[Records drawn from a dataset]
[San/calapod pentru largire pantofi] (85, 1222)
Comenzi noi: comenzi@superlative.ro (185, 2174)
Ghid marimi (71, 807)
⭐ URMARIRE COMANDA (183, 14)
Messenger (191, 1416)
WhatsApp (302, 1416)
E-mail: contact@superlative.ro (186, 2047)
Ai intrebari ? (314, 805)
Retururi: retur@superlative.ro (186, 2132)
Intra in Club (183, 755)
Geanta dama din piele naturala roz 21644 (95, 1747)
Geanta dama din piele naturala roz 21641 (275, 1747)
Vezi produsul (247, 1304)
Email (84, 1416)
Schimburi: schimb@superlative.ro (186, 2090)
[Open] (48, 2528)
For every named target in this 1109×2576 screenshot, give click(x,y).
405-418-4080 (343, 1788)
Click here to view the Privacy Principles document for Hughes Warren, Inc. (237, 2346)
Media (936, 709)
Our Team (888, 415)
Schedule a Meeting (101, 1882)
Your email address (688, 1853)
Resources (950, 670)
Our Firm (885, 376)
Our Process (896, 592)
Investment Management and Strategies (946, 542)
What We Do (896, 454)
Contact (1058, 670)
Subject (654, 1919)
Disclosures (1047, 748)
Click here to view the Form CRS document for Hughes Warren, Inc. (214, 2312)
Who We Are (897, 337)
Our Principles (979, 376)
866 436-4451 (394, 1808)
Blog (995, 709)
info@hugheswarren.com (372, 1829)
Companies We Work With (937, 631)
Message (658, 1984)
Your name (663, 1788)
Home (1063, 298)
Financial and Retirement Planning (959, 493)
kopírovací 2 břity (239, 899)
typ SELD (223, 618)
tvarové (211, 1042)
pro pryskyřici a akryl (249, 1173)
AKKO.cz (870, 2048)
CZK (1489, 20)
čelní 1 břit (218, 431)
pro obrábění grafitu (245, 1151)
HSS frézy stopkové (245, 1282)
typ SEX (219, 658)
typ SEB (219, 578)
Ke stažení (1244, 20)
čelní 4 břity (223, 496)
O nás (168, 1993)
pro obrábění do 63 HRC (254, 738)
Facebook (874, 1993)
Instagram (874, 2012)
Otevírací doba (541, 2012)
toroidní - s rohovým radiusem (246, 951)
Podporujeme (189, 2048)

Exercise directions.
Every record above is to be written out exactly.

Task output.
[San/calapod pentru largire pantofi] (85, 1222)
Comenzi noi: comenzi@superlative.ro (185, 2174)
Ghid marimi (71, 807)
⭐ URMARIRE COMANDA (183, 14)
Messenger (191, 1416)
WhatsApp (302, 1416)
E-mail: contact@superlative.ro (186, 2047)
Ai intrebari ? (314, 805)
Retururi: retur@superlative.ro (186, 2132)
Intra in Club (183, 755)
Geanta dama din piele naturala roz 21644 (95, 1747)
Geanta dama din piele naturala roz 21641 (275, 1747)
Vezi produsul (247, 1304)
Email (84, 1416)
Schimburi: schimb@superlative.ro (186, 2090)
[Open] (48, 2528)
For every named target in this 1109×2576 screenshot, give click(x,y).
405-418-4080 (343, 1788)
Click here to view the Privacy Principles document for Hughes Warren, Inc. (237, 2346)
Media (936, 709)
Our Team (888, 415)
Schedule a Meeting (101, 1882)
Your email address (688, 1853)
Resources (950, 670)
Our Firm (885, 376)
Our Process (896, 592)
Investment Management and Strategies (946, 542)
What We Do (896, 454)
Contact (1058, 670)
Subject (654, 1919)
Disclosures (1047, 748)
Click here to view the Form CRS document for Hughes Warren, Inc. (214, 2312)
Who We Are (897, 337)
Our Principles (979, 376)
866 436-4451 (394, 1808)
Blog (995, 709)
info@hugheswarren.com (372, 1829)
Companies We Work With (937, 631)
Message (658, 1984)
Your name (663, 1788)
Home (1063, 298)
Financial and Retirement Planning (959, 493)
kopírovací 2 břity (239, 899)
typ SELD (223, 618)
tvarové (211, 1042)
pro pryskyřici a akryl (249, 1173)
AKKO.cz (870, 2048)
CZK (1489, 20)
čelní 1 břit (218, 431)
pro obrábění grafitu (245, 1151)
HSS frézy stopkové (245, 1282)
typ SEX (219, 658)
typ SEB (219, 578)
Ke stažení (1244, 20)
čelní 4 břity (223, 496)
O nás (168, 1993)
pro obrábění do 63 HRC (254, 738)
Facebook (874, 1993)
Instagram (874, 2012)
Otevírací doba (541, 2012)
toroidní - s rohovým radiusem (246, 951)
Podporujeme (189, 2048)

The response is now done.